Monitoring of urinary enzymuria has been utilized to detect allograft dysfunction after pancreas transplantation with pancreaticocystostomy. In addition, pharmacologic exocrine suppression has been advocated to minimize bicarbonate and protein wasting. Ensuring the validity of these approaches requires controlling both for immunologic alterations in transplant function and for the renal excretion of amylase, bicarbonate, and protein.

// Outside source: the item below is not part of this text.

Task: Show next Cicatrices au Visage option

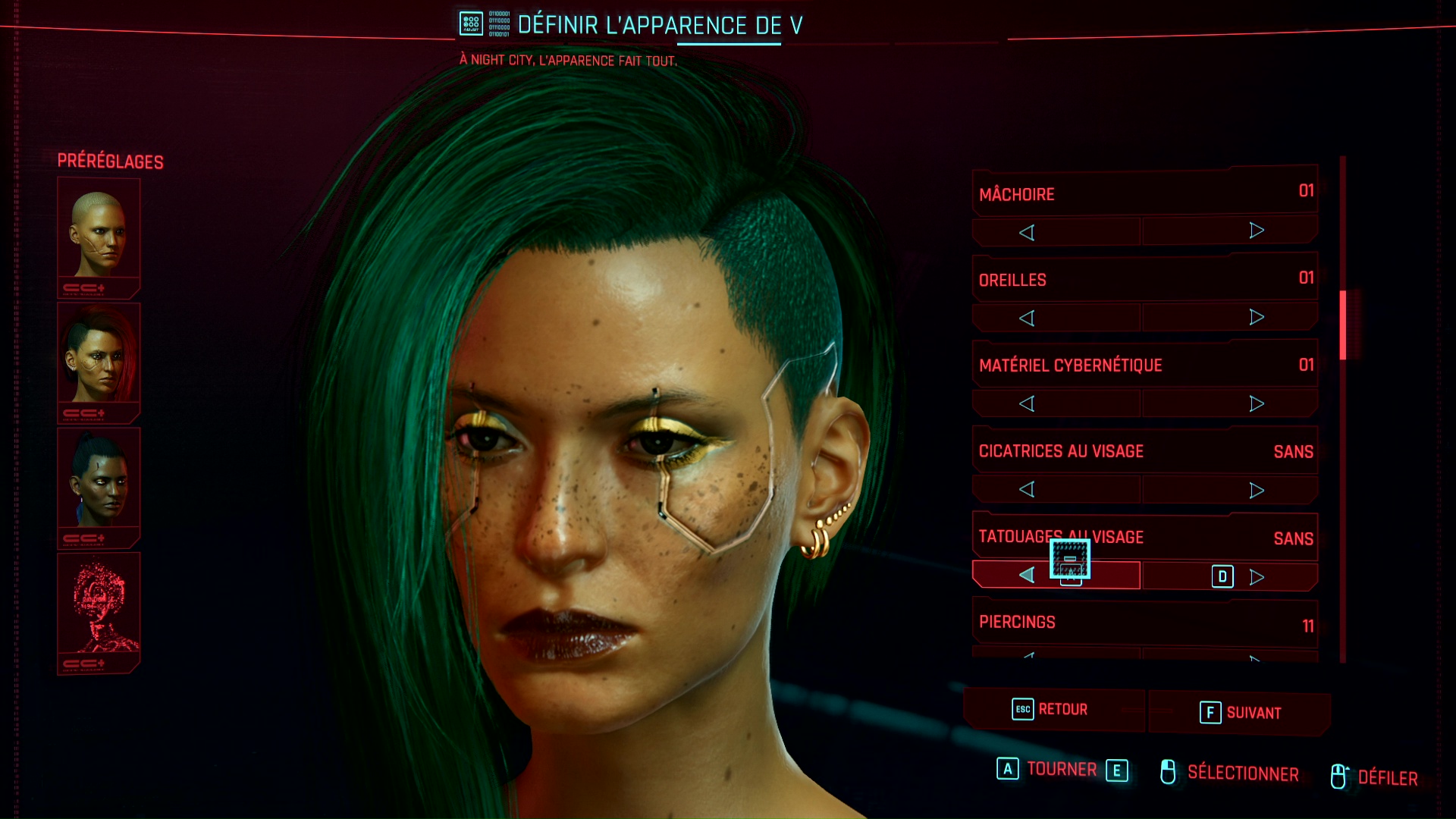Action: click(x=1256, y=490)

Toward this end, adult mongrel dogs were divided into two groups. Group A animals underwent distal pancreatectomy alone, and group B animals underwent distal pancreatectomy with autotransplantation and pancreaticocystostomy. In each group, amylase, bicarbonate, and protein output were determined over a 5-hour period in the basal state, during a continuous infusion of octapeptide-cholecystokinin (OP-CCK) at 125 ng/kg/hour, and during a continuous infusion of OP-CCK (125 ng/kg/hour) plus a bolus injection of one clinical unit of secretion per kilogram. Bicarbonate output was not significantly different in the groups with and without autografts. Compared to nonautograft experiments, a statistically significant increase in amylase output was demonstrated in the autograft animals. An increase in protein output was also demonstrated in the autograft experiments, and this increase was statistically significant in the OP-CCK group and the OP-CCK and secretin group. In addition, compared to basal autograft secretion, OP-CCK and OP-CCK plus secretin stimulation resulted in a sustained and significant increase in urinary amylase and protein secretion, indicating preserved sensitivity of the denervated pancreas to exogenous hormones. These results indicate that the canine segmental pancreatic autograft model with pancreaticocystostomy is a suitable model to identify agents associated with exocrine inhibition after transplantation.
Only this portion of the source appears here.